**TASK TO CARRY OUT:**
For each entry below, output it exactly as it stands.

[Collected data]
# # # #

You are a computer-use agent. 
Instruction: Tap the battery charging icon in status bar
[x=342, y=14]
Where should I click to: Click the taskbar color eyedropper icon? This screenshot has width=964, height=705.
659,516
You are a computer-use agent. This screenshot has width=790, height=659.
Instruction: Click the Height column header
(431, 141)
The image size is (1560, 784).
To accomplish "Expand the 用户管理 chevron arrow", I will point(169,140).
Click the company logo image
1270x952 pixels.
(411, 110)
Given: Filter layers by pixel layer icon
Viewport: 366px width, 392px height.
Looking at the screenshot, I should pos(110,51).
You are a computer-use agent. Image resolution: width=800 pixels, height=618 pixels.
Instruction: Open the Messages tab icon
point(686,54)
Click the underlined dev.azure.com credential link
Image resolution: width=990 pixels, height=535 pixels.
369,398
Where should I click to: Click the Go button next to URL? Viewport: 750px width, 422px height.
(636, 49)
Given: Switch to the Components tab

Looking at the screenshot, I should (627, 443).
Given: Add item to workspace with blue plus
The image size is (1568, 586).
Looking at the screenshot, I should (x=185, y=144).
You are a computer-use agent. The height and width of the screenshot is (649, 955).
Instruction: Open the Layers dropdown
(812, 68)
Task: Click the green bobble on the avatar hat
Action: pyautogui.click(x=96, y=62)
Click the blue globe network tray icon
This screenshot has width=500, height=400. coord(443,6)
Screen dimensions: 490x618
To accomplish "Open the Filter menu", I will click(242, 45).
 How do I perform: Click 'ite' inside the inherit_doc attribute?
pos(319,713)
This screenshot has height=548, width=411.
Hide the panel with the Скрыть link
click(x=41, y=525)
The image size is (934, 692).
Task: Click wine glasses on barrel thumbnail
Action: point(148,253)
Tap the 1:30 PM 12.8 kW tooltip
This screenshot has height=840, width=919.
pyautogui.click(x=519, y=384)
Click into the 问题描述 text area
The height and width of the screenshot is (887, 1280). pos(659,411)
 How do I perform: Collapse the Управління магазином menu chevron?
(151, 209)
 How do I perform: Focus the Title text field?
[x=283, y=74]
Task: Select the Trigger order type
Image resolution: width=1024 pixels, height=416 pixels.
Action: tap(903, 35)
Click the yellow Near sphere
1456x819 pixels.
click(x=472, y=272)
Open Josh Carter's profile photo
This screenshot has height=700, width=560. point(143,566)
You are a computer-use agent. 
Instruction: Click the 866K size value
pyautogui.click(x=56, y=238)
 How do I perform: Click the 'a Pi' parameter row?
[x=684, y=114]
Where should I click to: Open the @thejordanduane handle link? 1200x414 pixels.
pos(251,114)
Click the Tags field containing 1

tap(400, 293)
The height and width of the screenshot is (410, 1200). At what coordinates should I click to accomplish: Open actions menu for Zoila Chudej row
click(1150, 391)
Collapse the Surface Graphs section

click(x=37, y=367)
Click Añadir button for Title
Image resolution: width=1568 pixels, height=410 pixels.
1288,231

# # # #

**EXERCISE RESPONSE:**
You are a computer-use agent. 
Instruction: Tap the battery charging icon in status bar
[x=342, y=14]
Where should I click to: Click the taskbar color eyedropper icon? This screenshot has width=964, height=705.
659,516
You are a computer-use agent. This screenshot has width=790, height=659.
Instruction: Click the Height column header
(431, 141)
The image size is (1560, 784).
To accomplish "Expand the 用户管理 chevron arrow", I will point(169,140).
Click the company logo image
1270x952 pixels.
(411, 110)
Given: Filter layers by pixel layer icon
Viewport: 366px width, 392px height.
Looking at the screenshot, I should pos(110,51).
You are a computer-use agent. Image resolution: width=800 pixels, height=618 pixels.
Instruction: Open the Messages tab icon
point(686,54)
Click the underlined dev.azure.com credential link
Image resolution: width=990 pixels, height=535 pixels.
369,398
Where should I click to: Click the Go button next to URL? Viewport: 750px width, 422px height.
(636, 49)
Given: Switch to the Components tab

Looking at the screenshot, I should (627, 443).
Given: Add item to workspace with blue plus
The image size is (1568, 586).
Looking at the screenshot, I should (x=185, y=144).
You are a computer-use agent. The height and width of the screenshot is (649, 955).
Instruction: Open the Layers dropdown
(812, 68)
Task: Click the green bobble on the avatar hat
Action: pyautogui.click(x=96, y=62)
Click the blue globe network tray icon
This screenshot has width=500, height=400. coord(443,6)
Screen dimensions: 490x618
To accomplish "Open the Filter menu", I will click(242, 45).
 How do I perform: Click 'ite' inside the inherit_doc attribute?
pos(319,713)
This screenshot has height=548, width=411.
Hide the panel with the Скрыть link
click(x=41, y=525)
The image size is (934, 692).
Task: Click wine glasses on barrel thumbnail
Action: point(148,253)
Tap the 1:30 PM 12.8 kW tooltip
This screenshot has height=840, width=919.
pyautogui.click(x=519, y=384)
Click into the 问题描述 text area
The height and width of the screenshot is (887, 1280). pos(659,411)
 How do I perform: Collapse the Управління магазином menu chevron?
(151, 209)
 How do I perform: Focus the Title text field?
[x=283, y=74]
Task: Select the Trigger order type
Image resolution: width=1024 pixels, height=416 pixels.
Action: tap(903, 35)
Click the yellow Near sphere
1456x819 pixels.
click(x=472, y=272)
Open Josh Carter's profile photo
This screenshot has height=700, width=560. point(143,566)
You are a computer-use agent. 
Instruction: Click the 866K size value
pyautogui.click(x=56, y=238)
 How do I perform: Click the 'a Pi' parameter row?
[x=684, y=114]
Where should I click to: Open the @thejordanduane handle link? 1200x414 pixels.
pos(251,114)
Click the Tags field containing 1

tap(400, 293)
The height and width of the screenshot is (410, 1200). At what coordinates should I click to accomplish: Open actions menu for Zoila Chudej row
click(1150, 391)
Collapse the Surface Graphs section

click(x=37, y=367)
Click Añadir button for Title
Image resolution: width=1568 pixels, height=410 pixels.
1288,231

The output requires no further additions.